TRY IT:
The copy has to match the records word for word and include no pictures.

DATA RECORDS START

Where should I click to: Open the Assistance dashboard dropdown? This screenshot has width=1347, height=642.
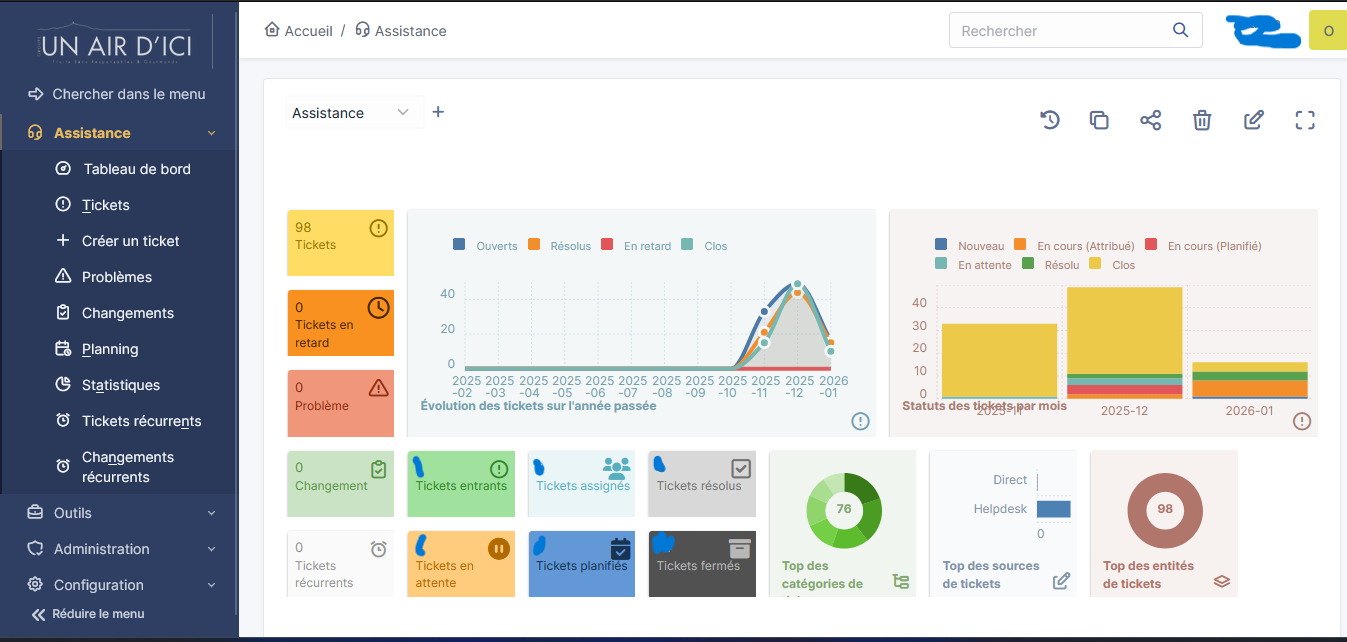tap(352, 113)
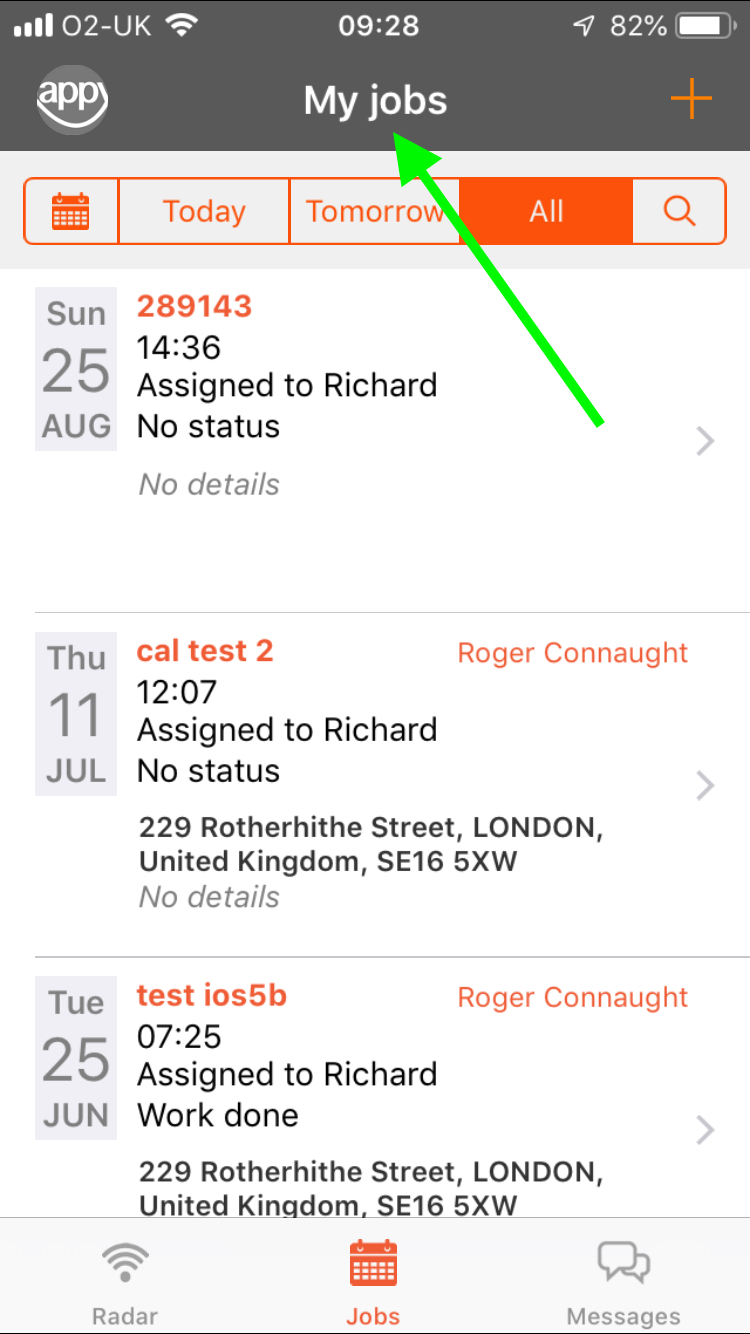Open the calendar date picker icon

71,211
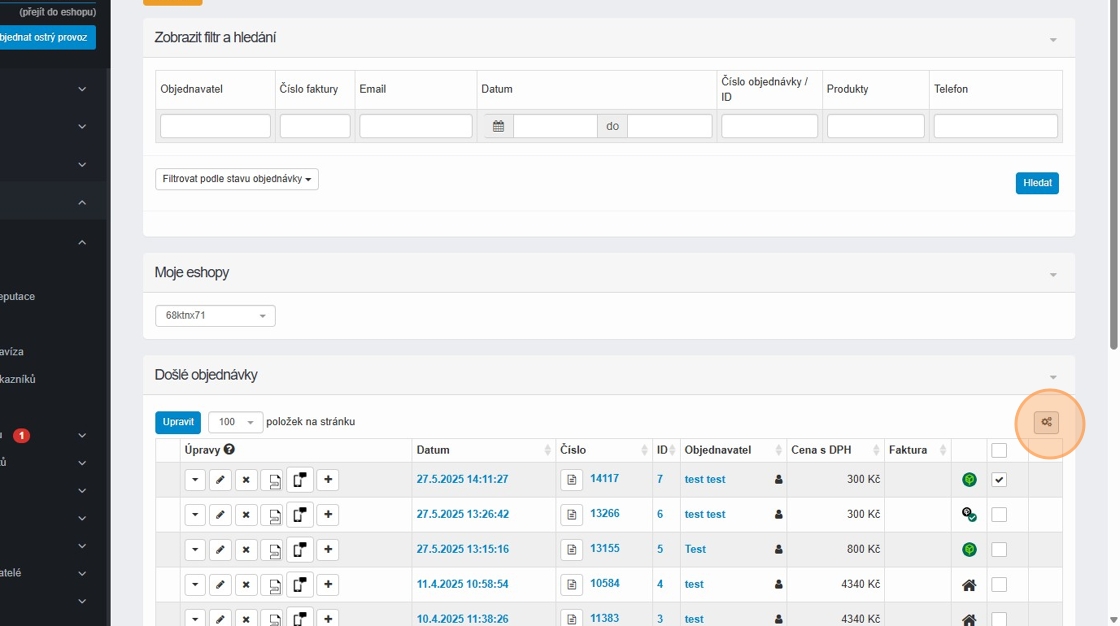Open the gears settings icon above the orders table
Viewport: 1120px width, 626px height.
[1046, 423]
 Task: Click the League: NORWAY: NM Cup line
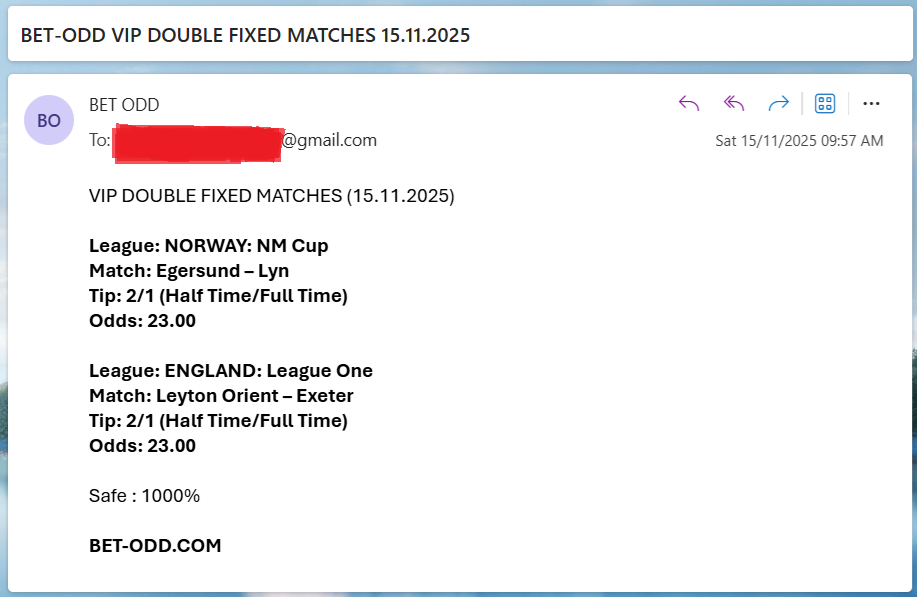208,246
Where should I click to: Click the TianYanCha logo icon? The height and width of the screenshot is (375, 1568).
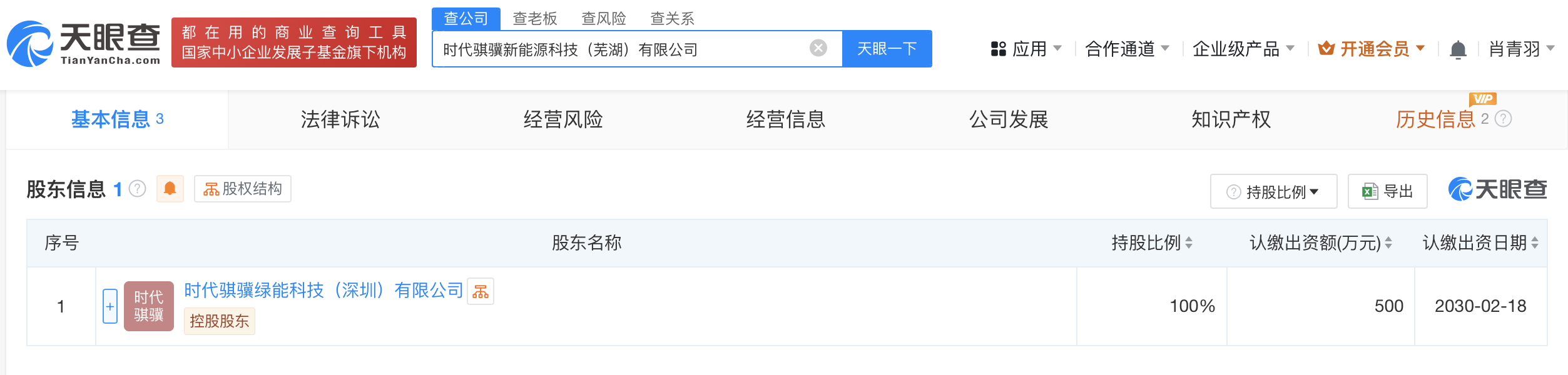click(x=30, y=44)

DATA RECORDS END

WRITTEN ANSWER:
Where should I click to: Open the Assistance dashboard dropdown? This screenshot has width=1347, height=642.
tap(352, 113)
Open the calendar date picker icon

71,211
Open the gears settings icon above the orders table
Viewport: 1120px width, 626px height.
[1046, 423]
 Task: Click the League: NORWAY: NM Cup line
208,246
Where should I click to: Click the TianYanCha logo icon? The height and width of the screenshot is (375, 1568).
click(x=30, y=44)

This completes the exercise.